> [EXCERTO DO DOCUMENTO]
......

“...ministers come and go, even dictators die, but mountain ranges stand unperturbed.” - Nicholas Spykman
A ideia da construção de um canal, na zona de Kra, tem estado sempre na mente das principais potências navais, uma vez que permitiria ultrapassar o perigoso chokepoint[i] de Malaca e poupar, pelo menos, 648 milhas náuticas (NM) (1200 km) de navegação entre os Oceanos Índico e Pacífico.
No seculo XIX a Inglaterra chegou a negociar com o Rei do Sião, Rama I, a escavação de um canal ligando Ranog a lung Suan. O projeto, excessivamente ambicioso, foi abandonado. Mais tarde, os franceses avançaram com uma proposta similar apresentada ao Rei Rama II, que a rejeitou. Ainda nesse século, ingleses e franceses renovaram as suas pretensões junto de Rama V, mas sem sucesso.
Nos últimos anos tem sido a República Popular da China (RPC) a fomentar, junto das autoridades tailandesas, a ideia da construção do canal, oferecendo auxílio técnico e financiamento. Percebe-se este interesse se considerarmos que o estreito de Malaca é, essencialmente, controlado pelos Estados Unidos das América (EUA) e seus aliados e que por aí, transita, fundamentalmente, o petróleo que é a energia vital da economia chinesa, já que, sem ele, se veria significativamente paralisada e mergulhada em grandes dificuldades internas e externas.
Importância estratégia do estreito de Malaca
O estreito de Malaca é um dos principais pontos de estrangulamento mundiais, sendo aí relativamente fácil, com recurso à forca se necessário, impedir ou restringir severamente a passagem de transito marítimo a adversários ou inimigos. O controlo militar de um estreito mede-se pela capacidade de o fechar, interditando o tráfego marítimo e lançando o caos na economia dos países a quem o transito fica, doravante, interdito ou limitado.
A profundidade média do estreito de Malaca, ao longo dos seus quase 460 NM de extensão, é de cerca de 25 metros. O estreito tem a forma de funil na direção NW-SE, i.e., passa de uma largura de cerca de 27 NM a um mínimo de apenas 20.5 NM. Esta estreita e alongada faixa marítima fica encravada entre a península malaia, a norte, e a ilha de Sumatra, a sul.

......

> [TAREFAS]
1: Traduza para inglês a frase "O projeto, excessivamente ambicioso, foi abandonado.", retirada do texto sobre o canal de Kra.
2: Retome o texto sobre o canal de Kra e o estreito de Malaca, dando-lhe seguimento a partir da última frase apresentada.

......

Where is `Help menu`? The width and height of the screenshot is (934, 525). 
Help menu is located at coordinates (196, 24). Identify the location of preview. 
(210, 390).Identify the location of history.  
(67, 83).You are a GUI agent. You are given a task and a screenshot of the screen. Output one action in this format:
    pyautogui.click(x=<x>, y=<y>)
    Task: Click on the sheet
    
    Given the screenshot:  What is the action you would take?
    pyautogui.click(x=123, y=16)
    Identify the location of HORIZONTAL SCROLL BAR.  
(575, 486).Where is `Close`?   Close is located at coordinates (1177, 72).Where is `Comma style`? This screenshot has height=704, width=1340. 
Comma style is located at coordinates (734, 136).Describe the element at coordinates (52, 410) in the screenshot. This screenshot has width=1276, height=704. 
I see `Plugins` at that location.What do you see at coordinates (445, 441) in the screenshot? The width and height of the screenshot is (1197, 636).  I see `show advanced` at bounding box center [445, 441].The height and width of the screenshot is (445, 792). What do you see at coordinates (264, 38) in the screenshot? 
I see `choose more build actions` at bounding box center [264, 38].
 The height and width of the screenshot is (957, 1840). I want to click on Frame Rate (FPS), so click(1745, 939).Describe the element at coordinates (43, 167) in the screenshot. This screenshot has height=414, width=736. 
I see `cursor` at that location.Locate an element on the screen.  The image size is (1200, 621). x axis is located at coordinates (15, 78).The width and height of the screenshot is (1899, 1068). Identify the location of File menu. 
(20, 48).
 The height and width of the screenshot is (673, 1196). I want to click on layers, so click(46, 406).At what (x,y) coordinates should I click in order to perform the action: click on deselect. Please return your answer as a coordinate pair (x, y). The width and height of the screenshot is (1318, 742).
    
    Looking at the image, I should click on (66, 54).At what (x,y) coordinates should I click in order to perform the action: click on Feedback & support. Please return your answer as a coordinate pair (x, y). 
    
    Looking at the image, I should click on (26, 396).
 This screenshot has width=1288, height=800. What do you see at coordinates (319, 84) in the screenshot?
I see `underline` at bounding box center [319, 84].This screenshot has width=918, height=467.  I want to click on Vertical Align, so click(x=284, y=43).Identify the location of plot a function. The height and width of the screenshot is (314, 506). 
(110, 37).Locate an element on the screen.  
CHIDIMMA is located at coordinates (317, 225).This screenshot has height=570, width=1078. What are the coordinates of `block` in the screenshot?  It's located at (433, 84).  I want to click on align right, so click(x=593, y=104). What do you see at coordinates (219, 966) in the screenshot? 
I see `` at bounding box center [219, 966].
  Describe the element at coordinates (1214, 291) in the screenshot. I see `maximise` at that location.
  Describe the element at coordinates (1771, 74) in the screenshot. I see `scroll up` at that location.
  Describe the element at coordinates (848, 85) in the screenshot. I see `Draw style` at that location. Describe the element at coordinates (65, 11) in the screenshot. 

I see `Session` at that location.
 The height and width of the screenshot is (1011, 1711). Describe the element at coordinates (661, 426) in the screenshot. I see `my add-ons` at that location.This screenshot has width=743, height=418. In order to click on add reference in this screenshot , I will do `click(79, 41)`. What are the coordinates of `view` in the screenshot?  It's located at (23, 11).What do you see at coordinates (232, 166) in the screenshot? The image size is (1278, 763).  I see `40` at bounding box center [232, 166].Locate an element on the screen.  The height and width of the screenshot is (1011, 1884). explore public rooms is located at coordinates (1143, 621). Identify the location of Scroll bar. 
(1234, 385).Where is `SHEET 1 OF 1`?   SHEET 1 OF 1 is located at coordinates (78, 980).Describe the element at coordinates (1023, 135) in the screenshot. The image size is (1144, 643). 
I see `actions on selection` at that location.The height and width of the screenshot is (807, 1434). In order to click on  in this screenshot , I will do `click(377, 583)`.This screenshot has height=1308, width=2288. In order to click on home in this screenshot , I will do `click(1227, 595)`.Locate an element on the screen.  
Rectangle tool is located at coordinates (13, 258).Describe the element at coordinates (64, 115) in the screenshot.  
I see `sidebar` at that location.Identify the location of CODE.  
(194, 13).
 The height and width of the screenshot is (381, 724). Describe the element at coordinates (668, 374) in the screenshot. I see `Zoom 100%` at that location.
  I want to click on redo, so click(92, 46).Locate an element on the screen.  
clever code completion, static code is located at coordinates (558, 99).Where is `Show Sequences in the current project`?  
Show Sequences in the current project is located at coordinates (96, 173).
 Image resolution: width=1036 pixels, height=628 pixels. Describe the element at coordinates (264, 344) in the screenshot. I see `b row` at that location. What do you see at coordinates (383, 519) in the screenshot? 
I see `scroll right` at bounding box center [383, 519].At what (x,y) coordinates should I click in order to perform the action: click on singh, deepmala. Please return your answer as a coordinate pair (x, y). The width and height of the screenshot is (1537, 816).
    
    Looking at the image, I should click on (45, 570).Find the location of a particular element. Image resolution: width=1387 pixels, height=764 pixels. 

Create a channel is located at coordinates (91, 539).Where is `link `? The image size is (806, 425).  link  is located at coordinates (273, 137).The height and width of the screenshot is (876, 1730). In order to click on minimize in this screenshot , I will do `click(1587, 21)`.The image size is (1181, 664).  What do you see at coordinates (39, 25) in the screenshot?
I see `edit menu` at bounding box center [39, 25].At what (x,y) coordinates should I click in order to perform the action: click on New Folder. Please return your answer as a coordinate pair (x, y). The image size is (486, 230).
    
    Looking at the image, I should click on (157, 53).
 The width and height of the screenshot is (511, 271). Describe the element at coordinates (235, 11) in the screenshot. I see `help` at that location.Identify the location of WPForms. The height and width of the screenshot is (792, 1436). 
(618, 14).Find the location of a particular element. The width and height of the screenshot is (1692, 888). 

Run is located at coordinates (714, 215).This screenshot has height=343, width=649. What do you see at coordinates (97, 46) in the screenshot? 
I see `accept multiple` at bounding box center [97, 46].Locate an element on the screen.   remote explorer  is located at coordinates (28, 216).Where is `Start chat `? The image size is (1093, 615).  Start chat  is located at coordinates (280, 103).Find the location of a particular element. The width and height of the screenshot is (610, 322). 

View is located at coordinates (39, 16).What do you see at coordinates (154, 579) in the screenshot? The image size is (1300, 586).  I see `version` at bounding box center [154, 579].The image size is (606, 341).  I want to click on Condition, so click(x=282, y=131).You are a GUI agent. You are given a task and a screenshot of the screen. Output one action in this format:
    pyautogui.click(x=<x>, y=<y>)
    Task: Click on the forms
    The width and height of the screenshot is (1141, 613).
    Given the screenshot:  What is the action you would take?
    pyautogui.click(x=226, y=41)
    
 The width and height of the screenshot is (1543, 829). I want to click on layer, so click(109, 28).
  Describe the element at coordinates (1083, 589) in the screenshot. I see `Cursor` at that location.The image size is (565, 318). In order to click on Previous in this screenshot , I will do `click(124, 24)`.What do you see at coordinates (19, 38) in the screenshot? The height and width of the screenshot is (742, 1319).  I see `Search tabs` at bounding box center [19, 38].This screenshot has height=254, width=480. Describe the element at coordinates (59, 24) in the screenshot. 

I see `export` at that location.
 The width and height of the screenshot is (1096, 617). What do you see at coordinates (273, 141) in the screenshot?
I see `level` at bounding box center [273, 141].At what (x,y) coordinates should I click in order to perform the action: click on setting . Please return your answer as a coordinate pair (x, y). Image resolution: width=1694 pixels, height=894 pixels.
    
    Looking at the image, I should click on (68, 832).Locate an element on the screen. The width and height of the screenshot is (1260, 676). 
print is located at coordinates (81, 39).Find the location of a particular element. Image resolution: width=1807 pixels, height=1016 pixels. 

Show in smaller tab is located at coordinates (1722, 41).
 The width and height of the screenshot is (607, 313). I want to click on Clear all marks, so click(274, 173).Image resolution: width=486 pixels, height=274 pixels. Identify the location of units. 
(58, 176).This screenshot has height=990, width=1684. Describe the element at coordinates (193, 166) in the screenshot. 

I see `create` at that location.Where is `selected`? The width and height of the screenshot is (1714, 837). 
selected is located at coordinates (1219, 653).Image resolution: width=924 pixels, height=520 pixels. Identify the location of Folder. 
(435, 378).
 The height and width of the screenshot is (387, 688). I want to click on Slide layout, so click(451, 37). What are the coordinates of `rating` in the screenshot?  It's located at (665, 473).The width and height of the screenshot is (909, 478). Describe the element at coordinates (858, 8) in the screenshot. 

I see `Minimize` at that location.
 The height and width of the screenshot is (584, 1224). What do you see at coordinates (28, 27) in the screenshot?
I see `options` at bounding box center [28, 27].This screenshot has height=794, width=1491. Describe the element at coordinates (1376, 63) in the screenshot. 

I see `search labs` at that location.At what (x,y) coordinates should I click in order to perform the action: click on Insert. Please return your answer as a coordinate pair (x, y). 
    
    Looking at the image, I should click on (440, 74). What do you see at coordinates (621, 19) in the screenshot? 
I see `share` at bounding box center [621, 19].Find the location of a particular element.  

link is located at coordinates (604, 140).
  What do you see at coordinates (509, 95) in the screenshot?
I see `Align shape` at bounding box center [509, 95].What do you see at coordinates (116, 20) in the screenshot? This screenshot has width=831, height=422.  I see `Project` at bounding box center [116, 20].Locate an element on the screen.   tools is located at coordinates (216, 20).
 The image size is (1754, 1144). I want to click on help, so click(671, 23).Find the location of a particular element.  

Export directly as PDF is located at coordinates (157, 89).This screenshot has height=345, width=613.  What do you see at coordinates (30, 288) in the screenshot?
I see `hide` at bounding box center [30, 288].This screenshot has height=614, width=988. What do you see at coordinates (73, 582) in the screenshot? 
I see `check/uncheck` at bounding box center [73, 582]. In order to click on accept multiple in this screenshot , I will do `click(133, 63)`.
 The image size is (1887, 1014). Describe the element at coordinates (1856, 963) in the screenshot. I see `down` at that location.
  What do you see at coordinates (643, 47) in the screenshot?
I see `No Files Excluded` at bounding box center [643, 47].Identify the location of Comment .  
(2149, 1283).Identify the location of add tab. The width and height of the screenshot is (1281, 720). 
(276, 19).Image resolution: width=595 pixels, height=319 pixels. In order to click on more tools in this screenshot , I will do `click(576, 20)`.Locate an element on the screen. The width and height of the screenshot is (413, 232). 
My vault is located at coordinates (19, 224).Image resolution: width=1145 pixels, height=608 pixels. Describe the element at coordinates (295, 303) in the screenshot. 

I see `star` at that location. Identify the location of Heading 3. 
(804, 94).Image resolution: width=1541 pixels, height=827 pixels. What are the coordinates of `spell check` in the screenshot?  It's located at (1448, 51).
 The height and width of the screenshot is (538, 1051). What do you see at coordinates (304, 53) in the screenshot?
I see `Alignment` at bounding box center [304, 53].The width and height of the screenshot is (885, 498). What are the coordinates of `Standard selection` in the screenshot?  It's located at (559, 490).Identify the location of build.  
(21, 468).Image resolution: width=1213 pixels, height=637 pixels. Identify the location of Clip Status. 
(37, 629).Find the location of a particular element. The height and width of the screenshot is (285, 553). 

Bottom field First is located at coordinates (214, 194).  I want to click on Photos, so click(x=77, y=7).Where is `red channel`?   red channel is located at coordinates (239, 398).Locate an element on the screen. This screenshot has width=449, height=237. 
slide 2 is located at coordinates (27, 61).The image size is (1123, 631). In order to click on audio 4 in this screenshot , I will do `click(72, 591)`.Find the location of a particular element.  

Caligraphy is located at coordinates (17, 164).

......

> [RESPOSTAS ÀS TAREFAS]
1: The project, overly ambitious, was abandoned.

2:
Ao longo do estreito existem numerosas ilhas. No extremo sul, fechando o estreito, temos o Norte de um conjunto de 63 ilhas separadas da península malaia pelo estreito de Johor (existem já duas pontes a ligar a ilha principal à península) e a Sul as ilhas Riau; a largura do estreito e, aí, na zona de Singapura, de apenas 8,6 NM. Esse é, pois, o ponto de especialmente propício para negar a passagem a “indesejados”. Durante a II Guerra Mundial os ingleses minaram essa zona, numa tentativa de negar o acesso, por parte de potências opositoras, ao estreito de Malaca.
Em 2017, transitaram mais de 84 mil cargueiros e petroleiros pelo estreito de Malaca- uma média de quase 10 grandes navios por hora[ii]. Aí passa 30% de todo o comércio mundial marítimo e também um terço do petróleo transportado por via marítima-cerca de 15 milhões de barris por dia. Mais de 90% do petróleo importado pelo Japão e pela Coreia e parte muito significativa do abastecimento energético da China segue por essa rota. O encerramento do estreito significaria o caos na economia asiática e grandes perturbações na economia mundial. é, pois, um local de primeira importância no xadrez geopolítico mundial.
O estreito de Malaca é partilhado por dois Estados muçulmanos, a Indonésia e a Malásia, e por uma pequena, mas rica e poderosa cidade estado- Singapura. Na entrada ocidental do estreito há ainda que contar com a Tailândia, através da sua ilha de Phuket. Mas as potências controladoras\dominantes são os EUA e seus aliados ingleses e australianos, que aí mantêm forças militares robustas.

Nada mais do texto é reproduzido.